I’ve always had big dreams. Even before I developed and was diagnosed with bipolar disorder. I wanted to go to an Ivy League college or an HBCU, I wanted to become a doctor, I wanted to have kids, I wanted to do a whole slew of big things. However, over the years I discovered, often times the hard way, that these big dreams just weren’t within my reach. It had nothing to do with not being intelligent enough, or driven enough, or not trying hard enough. I simply have limitations that many other people don’t.
Just making it through undergrad was a struggle. It took me 8 years to finish. I never failed a class and all of my grades were well above the 3.0 threshold, but I needed a lot of breaks. So I took quite a few semesters off and transferred schools a few times. Once I graduated I gained some confidence and possibly became a little manic, because I applied and was accepted into grad school for social work at a school known for its very rigorous course work. I dropped out after 2 weeks because going to grad school and working full-time wasn’t something I could mentally handle. I didn’t quit because I was out of my comfort zone or lacked motivation. I quit because my mental health was more important. I had been hospitalized quite a few times in undergrad because of the stress, and this would be no easier.

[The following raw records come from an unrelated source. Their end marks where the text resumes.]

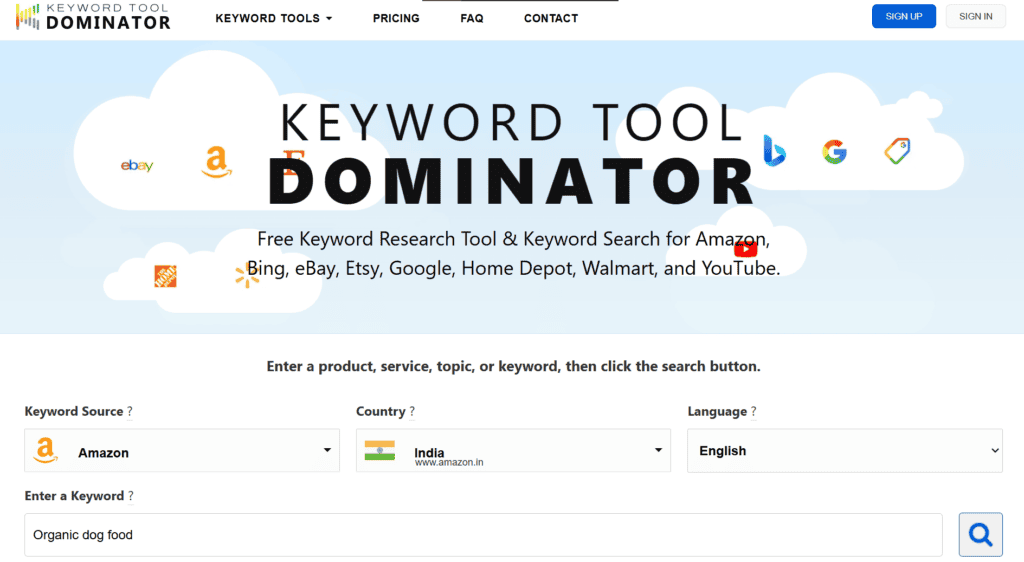1024x562 pixels.
Task: Open the Contact page
Action: coord(551,18)
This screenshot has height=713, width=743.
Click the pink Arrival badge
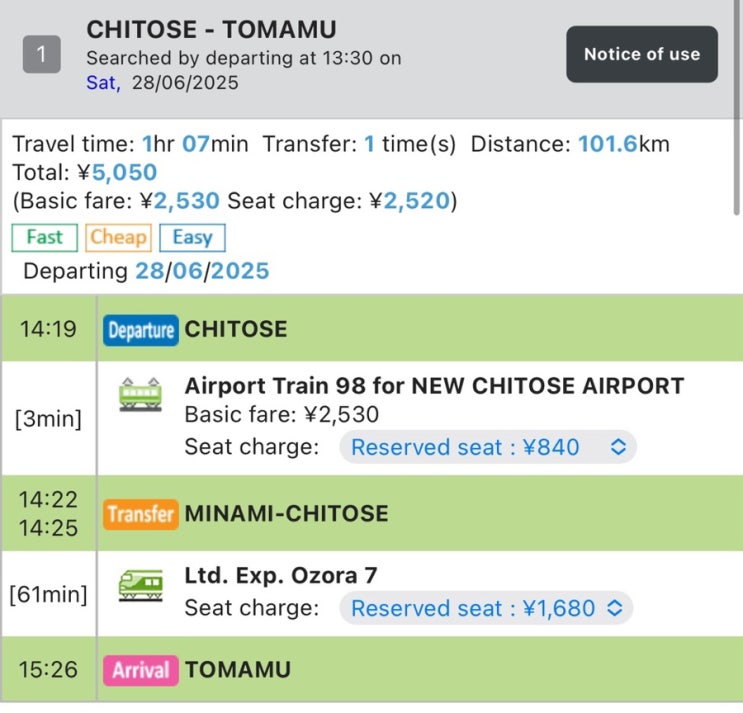[x=140, y=669]
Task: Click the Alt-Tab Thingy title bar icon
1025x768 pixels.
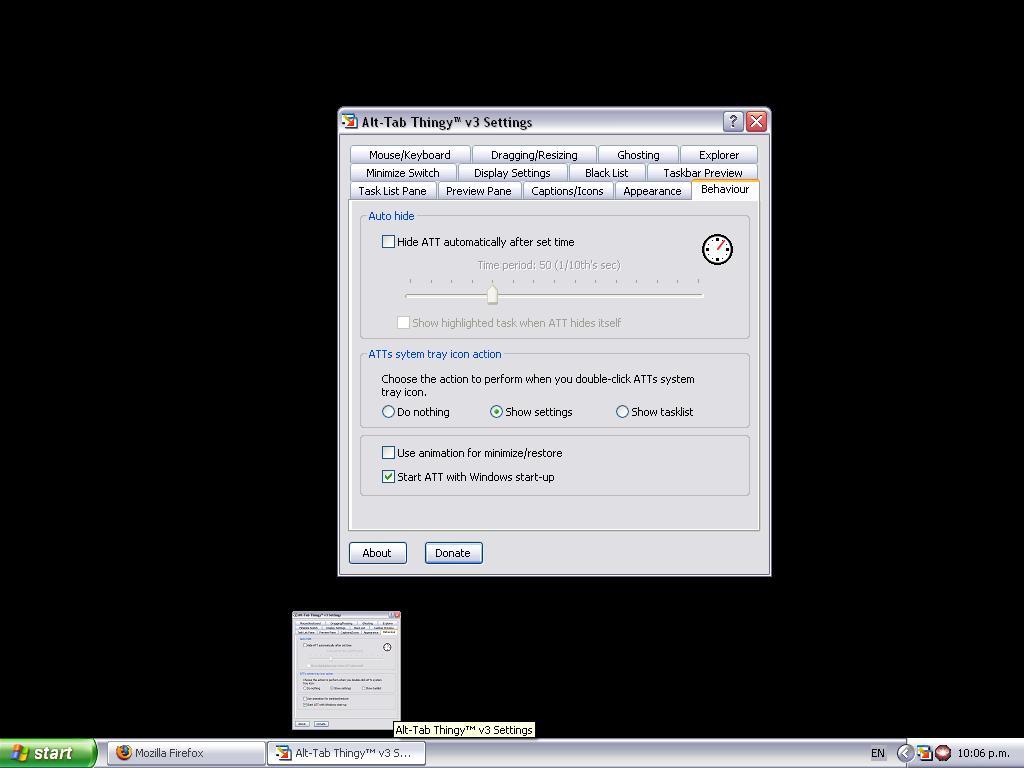Action: [349, 121]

Anyway, I’m writing this post for all who go on Instagram and Facebook and see the memes of “Your only barrier to success is yourself” or “The only limitation is a bad attitude.” I hate to use typical Tumblr words, but these memes are ableist to those of us with invisible illnesses. I would love to pull all nighters or work at a prestigious company in NYC with large time commitments and larger pay. I’d love to get a PhD and become licensed to counsel and prescribe medication. But, I know my limits. My need for sleep, need for time to myself, need for time to go to doctors appointments, and time needed for self care do not fit into these career and life paths.
This doesn’t mean that I or anyone else with similar limitations will not be successful, it just means that we have to find a different path to success than what we’re used to seeing. It also doesn’t mean that we only stay in our comfort zone. Writing this blog has taken me out of my comfort zone. Meeting new people has taken me out of my comfort zone. Half the time leaving the house is coming out of my comfort zone. But as you see, I’m doing it.
We must be careful to not internalize other’s ideas of what success and breaking out of your comfort zone looks like. This leads to us downplaying our accomplishments and can lead to depression. Acknowledging your limitations doesn’t mean you’ve given up. It means you have taken the time for introspection and know yourself. If you tell someone your limitations and they say you’re making excuses or need to get out of your comfort zone, perhaps this person isn’t someone you need in your life.
My life is nothing like what I had dreamed about, but I am making it into something better by acknowledging my limitations and working within and around them. Advice and motivational quotes aren’t applicable for everyone. They are kind of like medicine. They can make some people feel phenomenal but they can also make others feel disgusting.
Let me know your thoughts. What are your limitations and how have you worked within and around them? What are some examples of you getting out of your comfort zone?